The data from the run did not fit the straight line of Beer's Law.  It did fit a power-law curve, but the exponent is too low.

The data from the run did not fit the straight line of Beer’s Law. It did fit a power-law curve, but the exponent is too low.

I’m now trying to figure out why we did not get a good fit for Beer’s Law.
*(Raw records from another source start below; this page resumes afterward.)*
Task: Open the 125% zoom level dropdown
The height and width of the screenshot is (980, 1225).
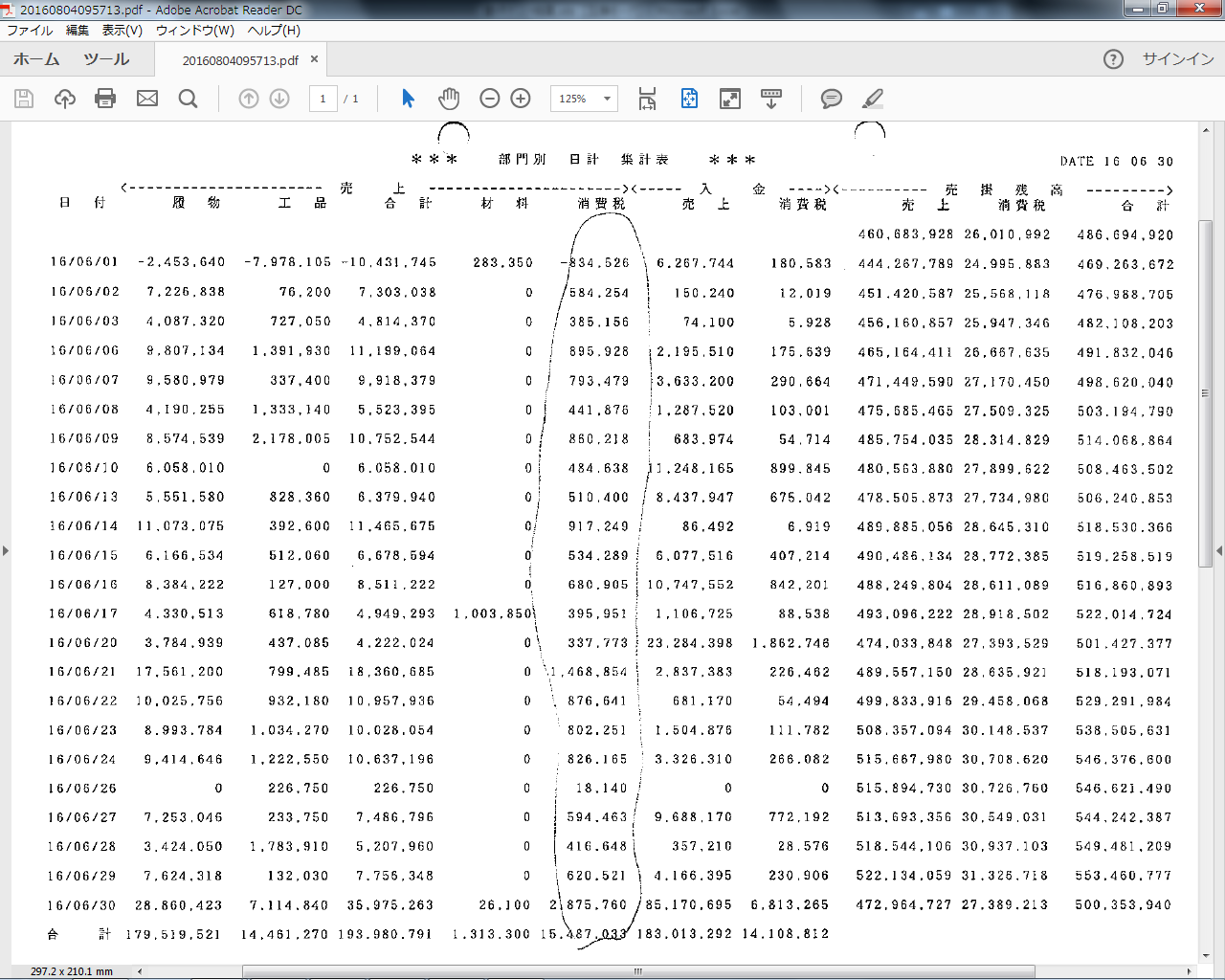Action: (607, 99)
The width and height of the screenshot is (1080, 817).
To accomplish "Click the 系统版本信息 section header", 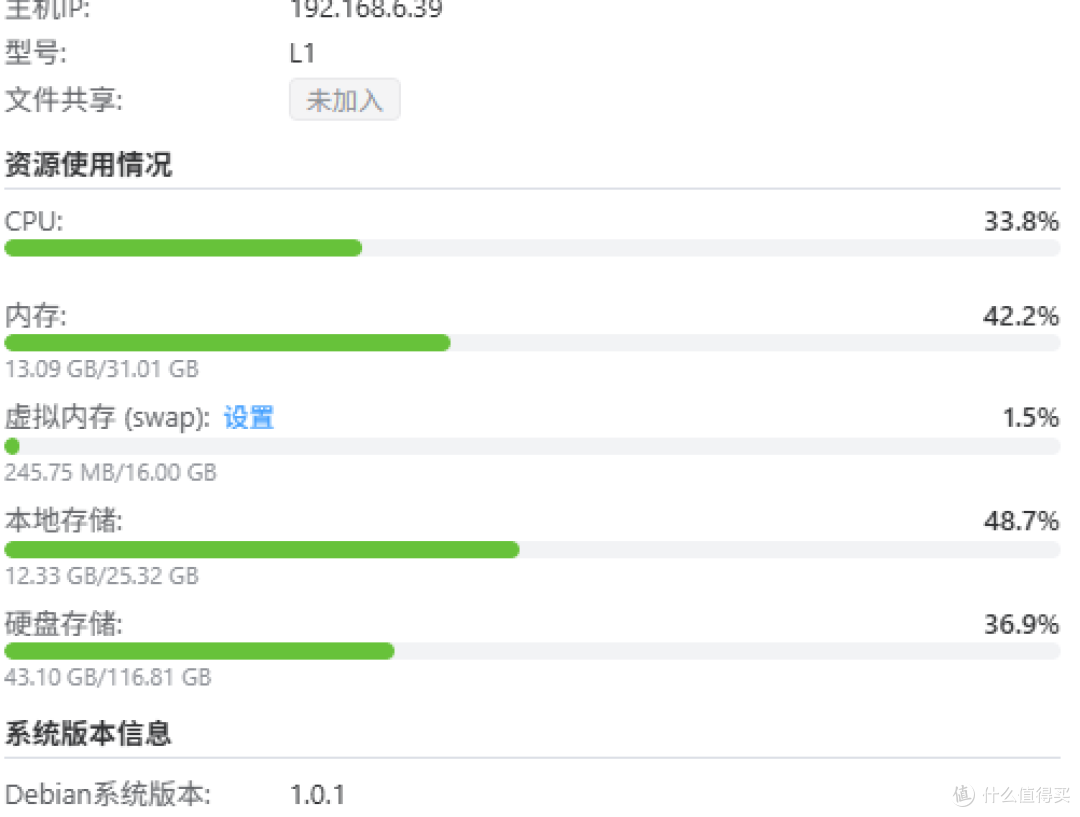I will pyautogui.click(x=88, y=733).
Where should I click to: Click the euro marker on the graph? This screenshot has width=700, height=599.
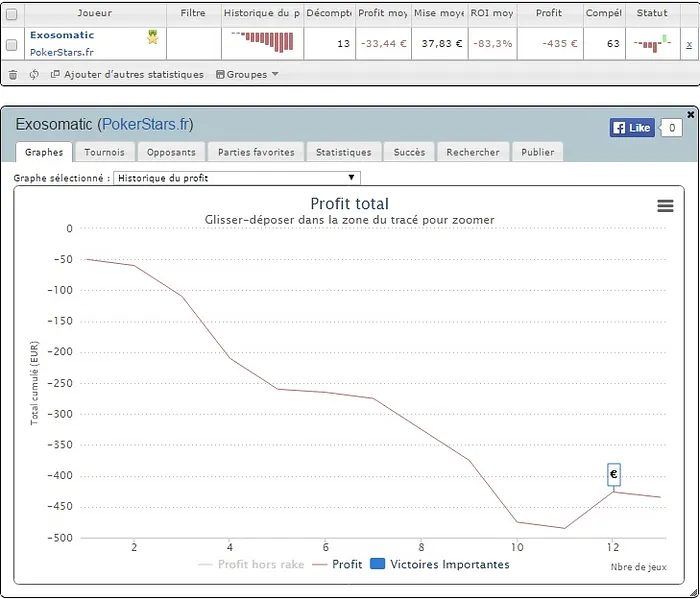tap(613, 474)
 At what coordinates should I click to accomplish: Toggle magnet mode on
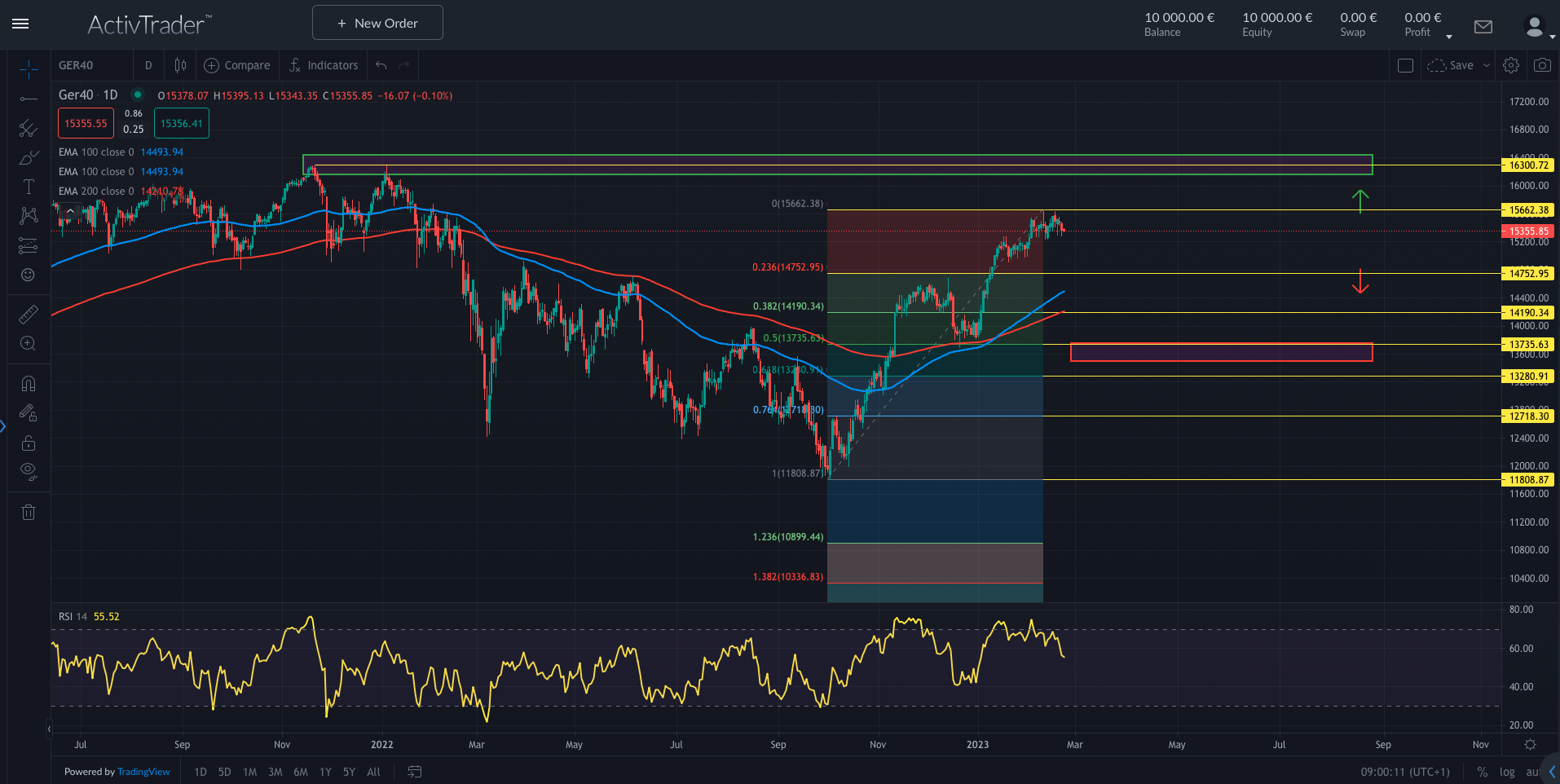28,383
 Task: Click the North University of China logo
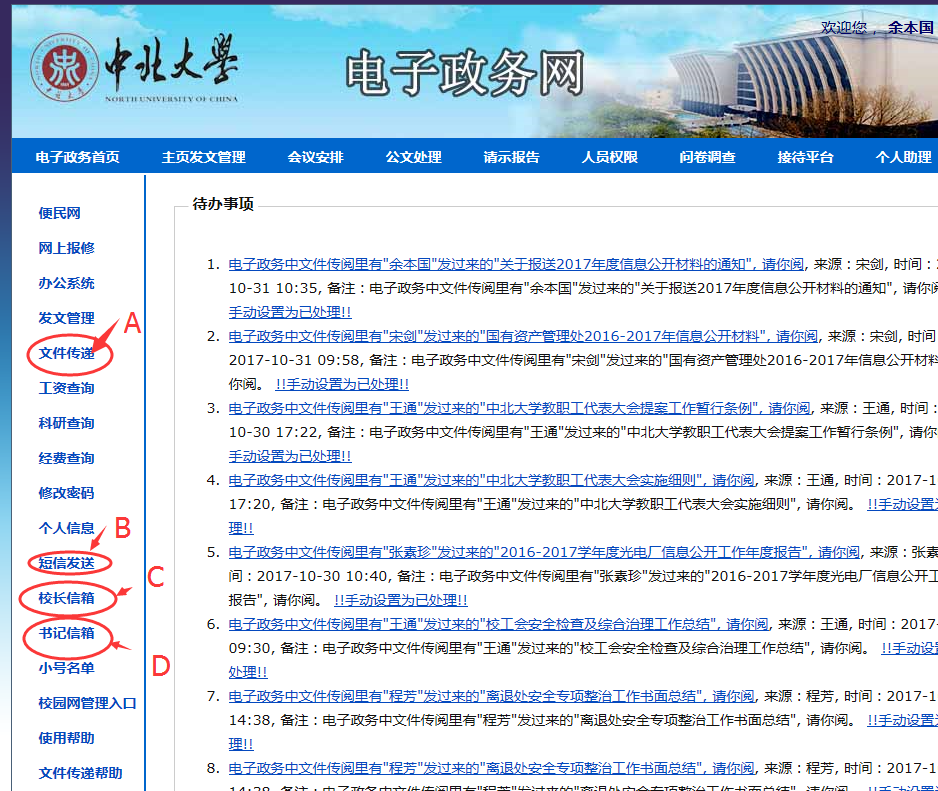pos(133,68)
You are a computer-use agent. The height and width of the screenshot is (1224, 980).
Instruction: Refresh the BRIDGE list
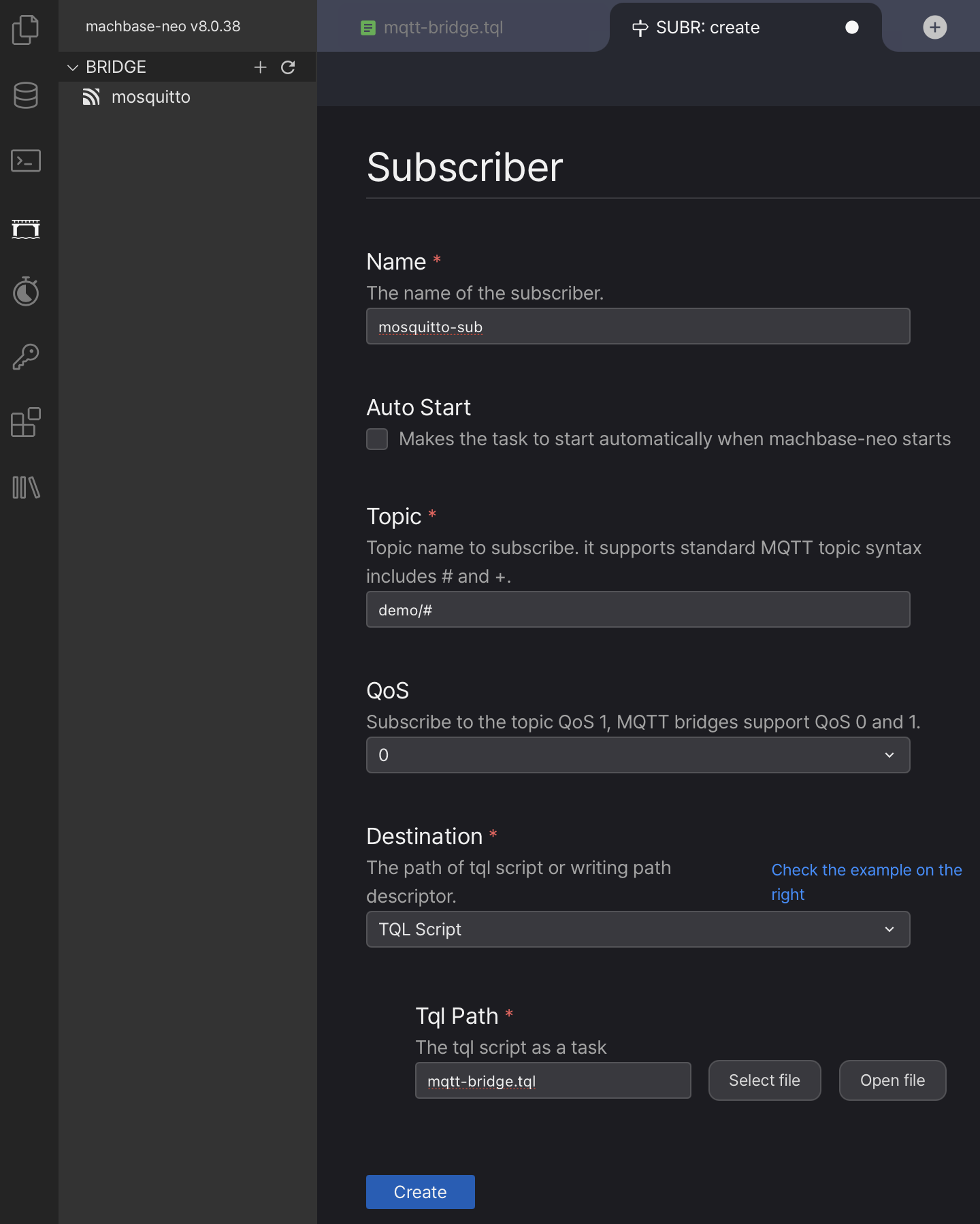tap(288, 67)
Here are some possibilities:

  • The dilutions were not done accurately.  That would explain random fluctuations, but seems unlikely to give such a clean, consistent deviation from theory.
  • Beer’s Law doesn’t apply to this example.  That seems really, really unlikely, since this is the canonical experiment done by 1000s of students a year.
  • The colorimeter is not linear.  I’m relying on the phototransistor providing a current proportional to light intensity, even though the voltage across the phototransistor varies.  I think that this is likely to be the problem.  To check it, we’d have to redo the experiment with a different circuit—probably a transimpedance amplifier to do the current-to-voltage conversion.

Unfortunately, my son did not keep all the serial dilutions, so to test a different colorimeter circuit I’d have to make a new series.  I might do that this weekend if I have time.  At least I know what stock concentration to start with—about one drop of food color in 25ml of distilled water.

I’m also interested in trying the colorimeter design with an RGB LED, so that we could try different wavelengths—perhaps doing a Beer’s Law test with yellow food coloring.